回復期の入院医療では、「回復期リハビリテーション病棟入院料5、6」のあり方の検討が論点に挙がっている。「入院料5、6」は本来、新規で回復期リハを届出る施設を想定した入院料だが、これら入院料の届出病棟が1年後に上位の入院料区分に移行していた割合は、「入院料5」が26.1%、「入院料6」が56.4%にとどまっていた。このため、最終報告は、リハビリテーション実績指数が低いなどの理由で、何年もこれら入院料を算定し続けているケースがあるとし、対応を検討するべきだと提言した。
「療養病棟入院基本料」では、医療区分における「中心静脈栄養」の位置づけに言及。医療区分の導入当初と比べると、手技の安全性が向上し、一般的な医療行為として定着しつつあることから、これまで通り医療区分3の医療処置とすることの妥当性を検討する必要があると指摘した。

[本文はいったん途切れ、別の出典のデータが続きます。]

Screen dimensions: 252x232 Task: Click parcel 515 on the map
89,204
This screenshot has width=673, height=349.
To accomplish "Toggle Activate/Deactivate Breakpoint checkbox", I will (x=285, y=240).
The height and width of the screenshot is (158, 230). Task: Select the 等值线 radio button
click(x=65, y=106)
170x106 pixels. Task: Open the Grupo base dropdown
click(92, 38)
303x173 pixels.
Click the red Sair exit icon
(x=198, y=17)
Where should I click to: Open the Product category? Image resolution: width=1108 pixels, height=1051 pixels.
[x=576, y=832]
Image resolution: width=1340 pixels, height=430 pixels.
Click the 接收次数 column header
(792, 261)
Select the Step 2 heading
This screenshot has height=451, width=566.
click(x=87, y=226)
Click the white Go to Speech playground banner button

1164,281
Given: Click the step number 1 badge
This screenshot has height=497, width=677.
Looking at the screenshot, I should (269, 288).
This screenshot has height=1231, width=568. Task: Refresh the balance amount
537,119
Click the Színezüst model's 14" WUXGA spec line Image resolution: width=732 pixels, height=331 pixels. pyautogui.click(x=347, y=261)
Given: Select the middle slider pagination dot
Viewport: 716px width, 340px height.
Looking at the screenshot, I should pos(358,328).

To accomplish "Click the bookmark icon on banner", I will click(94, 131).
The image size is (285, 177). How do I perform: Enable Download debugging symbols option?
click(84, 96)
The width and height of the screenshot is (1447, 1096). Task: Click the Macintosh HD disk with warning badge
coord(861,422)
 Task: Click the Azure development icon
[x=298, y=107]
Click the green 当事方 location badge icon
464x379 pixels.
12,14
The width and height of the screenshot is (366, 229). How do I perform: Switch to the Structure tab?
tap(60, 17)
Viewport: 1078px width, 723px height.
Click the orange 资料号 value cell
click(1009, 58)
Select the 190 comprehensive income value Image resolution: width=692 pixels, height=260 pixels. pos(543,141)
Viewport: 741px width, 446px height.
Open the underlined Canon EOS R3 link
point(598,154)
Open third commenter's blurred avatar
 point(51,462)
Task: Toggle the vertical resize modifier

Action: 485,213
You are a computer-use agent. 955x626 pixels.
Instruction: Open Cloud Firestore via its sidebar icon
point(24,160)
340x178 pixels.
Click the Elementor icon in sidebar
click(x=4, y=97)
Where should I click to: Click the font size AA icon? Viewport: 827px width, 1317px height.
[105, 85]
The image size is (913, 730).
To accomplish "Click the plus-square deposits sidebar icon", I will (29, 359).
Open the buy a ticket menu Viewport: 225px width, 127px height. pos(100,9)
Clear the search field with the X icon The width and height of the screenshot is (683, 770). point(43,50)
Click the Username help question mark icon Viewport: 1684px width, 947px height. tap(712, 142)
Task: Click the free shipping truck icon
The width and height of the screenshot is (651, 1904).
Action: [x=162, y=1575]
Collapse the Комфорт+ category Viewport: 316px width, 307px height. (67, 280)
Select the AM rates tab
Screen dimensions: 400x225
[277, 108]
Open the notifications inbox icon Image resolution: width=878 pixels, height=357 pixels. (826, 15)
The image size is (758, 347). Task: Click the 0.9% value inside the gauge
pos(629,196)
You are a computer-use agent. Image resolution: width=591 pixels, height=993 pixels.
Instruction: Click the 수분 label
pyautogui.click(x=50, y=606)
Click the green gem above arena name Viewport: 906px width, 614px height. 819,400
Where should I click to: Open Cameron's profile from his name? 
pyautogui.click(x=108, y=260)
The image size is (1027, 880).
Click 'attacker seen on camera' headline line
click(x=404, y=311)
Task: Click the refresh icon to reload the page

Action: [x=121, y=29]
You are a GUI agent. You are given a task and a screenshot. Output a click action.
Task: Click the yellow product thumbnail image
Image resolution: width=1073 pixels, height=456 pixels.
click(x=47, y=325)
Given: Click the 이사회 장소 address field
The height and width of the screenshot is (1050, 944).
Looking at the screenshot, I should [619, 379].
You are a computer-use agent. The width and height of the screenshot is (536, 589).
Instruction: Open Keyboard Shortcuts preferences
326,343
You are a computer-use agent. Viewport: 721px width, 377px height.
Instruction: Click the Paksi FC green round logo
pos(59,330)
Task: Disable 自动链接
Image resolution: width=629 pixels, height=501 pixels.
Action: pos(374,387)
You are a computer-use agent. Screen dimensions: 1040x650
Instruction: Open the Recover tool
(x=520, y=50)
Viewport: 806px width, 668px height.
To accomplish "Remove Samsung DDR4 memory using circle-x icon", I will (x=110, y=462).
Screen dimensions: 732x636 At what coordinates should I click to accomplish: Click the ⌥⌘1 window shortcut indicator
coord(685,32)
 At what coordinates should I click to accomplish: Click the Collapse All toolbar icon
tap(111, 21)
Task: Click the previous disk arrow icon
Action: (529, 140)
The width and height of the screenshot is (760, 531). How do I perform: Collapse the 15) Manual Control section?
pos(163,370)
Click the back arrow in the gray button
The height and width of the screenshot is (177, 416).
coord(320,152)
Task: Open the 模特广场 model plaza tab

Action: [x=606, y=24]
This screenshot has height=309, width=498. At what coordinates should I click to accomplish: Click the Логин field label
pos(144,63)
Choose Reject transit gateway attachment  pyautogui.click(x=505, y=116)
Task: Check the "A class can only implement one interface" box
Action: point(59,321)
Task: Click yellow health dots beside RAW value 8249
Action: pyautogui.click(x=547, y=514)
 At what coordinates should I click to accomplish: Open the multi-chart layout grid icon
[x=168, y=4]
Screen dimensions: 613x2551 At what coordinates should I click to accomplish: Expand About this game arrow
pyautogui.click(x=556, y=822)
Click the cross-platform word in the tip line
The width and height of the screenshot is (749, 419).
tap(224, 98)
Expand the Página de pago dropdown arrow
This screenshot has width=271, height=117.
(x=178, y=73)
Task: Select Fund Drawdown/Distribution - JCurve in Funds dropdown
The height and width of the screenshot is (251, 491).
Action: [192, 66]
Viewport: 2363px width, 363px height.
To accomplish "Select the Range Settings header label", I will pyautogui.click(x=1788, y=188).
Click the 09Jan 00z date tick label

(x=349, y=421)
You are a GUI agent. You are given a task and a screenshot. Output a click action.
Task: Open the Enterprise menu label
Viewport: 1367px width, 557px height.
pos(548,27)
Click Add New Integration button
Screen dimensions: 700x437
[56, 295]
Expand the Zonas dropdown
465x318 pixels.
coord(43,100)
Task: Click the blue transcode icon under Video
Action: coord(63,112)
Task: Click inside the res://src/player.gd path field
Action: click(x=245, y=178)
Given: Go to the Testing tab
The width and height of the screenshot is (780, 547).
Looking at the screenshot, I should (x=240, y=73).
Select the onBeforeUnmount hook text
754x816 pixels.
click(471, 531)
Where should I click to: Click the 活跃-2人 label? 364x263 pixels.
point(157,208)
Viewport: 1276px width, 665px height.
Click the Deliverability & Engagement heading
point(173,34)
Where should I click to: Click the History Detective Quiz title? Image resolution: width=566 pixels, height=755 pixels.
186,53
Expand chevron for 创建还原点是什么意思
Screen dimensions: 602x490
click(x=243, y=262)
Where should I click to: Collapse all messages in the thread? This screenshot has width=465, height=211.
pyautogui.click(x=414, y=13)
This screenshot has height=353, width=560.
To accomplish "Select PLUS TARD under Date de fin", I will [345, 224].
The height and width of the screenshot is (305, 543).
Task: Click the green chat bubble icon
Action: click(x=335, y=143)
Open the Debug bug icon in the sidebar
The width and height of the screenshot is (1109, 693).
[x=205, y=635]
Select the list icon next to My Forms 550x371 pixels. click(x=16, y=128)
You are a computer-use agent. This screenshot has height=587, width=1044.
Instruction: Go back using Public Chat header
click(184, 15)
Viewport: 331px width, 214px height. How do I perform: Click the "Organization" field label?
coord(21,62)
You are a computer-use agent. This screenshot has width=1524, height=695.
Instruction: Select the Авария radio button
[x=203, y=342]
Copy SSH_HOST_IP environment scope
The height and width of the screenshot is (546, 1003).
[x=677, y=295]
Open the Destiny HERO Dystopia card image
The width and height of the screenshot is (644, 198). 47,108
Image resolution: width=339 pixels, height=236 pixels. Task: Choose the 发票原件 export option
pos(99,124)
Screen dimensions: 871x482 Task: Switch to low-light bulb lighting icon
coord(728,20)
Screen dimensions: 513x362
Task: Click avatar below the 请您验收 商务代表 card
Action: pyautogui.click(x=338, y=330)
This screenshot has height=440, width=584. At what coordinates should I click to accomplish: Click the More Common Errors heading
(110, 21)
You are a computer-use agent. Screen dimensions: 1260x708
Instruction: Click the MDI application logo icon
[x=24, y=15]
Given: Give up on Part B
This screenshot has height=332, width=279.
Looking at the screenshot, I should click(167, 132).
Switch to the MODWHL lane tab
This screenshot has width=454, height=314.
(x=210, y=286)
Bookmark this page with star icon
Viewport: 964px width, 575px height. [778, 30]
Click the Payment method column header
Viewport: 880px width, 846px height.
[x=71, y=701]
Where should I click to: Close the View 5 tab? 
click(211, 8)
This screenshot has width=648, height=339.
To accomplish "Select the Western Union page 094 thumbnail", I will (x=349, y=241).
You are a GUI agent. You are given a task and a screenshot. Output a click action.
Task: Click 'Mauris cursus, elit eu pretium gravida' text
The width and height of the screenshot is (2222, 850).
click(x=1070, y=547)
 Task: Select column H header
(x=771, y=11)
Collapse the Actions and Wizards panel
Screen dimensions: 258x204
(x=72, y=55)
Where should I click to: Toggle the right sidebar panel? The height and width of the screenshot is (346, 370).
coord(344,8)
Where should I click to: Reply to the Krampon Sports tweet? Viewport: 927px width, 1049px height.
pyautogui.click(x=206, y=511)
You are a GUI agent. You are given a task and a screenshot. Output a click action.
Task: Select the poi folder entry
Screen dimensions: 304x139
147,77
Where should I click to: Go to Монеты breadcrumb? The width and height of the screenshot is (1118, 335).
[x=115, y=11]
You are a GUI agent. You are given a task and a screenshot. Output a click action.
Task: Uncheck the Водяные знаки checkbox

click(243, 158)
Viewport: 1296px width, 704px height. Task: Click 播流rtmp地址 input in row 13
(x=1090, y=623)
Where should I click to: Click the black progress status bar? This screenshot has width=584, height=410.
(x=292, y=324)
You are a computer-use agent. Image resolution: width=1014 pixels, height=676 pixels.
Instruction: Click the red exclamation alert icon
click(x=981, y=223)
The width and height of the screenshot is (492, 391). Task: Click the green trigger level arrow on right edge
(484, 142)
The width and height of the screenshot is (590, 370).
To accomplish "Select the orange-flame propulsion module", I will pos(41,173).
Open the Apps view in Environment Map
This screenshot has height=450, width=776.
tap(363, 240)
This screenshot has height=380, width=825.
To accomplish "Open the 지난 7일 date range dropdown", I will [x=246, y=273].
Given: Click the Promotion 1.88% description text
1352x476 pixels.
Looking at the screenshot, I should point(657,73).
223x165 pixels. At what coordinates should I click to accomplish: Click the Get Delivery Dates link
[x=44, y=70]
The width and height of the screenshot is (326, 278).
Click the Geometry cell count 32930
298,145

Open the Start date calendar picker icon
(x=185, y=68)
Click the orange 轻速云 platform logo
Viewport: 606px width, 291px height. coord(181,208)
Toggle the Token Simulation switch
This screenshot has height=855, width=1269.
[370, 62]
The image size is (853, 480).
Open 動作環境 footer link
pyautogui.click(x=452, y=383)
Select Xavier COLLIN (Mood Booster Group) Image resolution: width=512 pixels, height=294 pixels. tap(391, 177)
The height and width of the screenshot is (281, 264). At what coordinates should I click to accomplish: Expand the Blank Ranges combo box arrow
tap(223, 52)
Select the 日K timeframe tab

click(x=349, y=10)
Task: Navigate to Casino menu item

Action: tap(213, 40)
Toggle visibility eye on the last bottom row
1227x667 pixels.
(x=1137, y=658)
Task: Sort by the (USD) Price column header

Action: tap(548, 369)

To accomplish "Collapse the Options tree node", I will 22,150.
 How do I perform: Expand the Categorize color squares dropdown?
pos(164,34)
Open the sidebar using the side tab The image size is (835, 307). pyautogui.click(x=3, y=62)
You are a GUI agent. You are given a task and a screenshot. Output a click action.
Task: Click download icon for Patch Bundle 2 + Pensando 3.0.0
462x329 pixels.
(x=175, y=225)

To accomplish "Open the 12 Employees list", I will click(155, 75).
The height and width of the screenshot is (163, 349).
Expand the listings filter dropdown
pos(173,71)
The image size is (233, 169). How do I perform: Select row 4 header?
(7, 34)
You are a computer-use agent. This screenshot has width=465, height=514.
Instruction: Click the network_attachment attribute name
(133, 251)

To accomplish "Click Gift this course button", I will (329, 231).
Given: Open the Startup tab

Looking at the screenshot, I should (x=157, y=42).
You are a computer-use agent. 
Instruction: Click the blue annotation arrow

DPC/PDPSでは、標準的な病院に比べて医療資源投入量が少ない、あるいは平均在院日数が短い、DPC制度に馴染まない病院について、退出ルールを念頭においた類型化を行うことは、現時点では困難との見方を示した。このほか、他院からの転院患者を一時的にDPC病棟に受入れた後、地域包括ケア病棟や回復期リハ病棟に転棟させるケースがあることにも、問題意識を示している。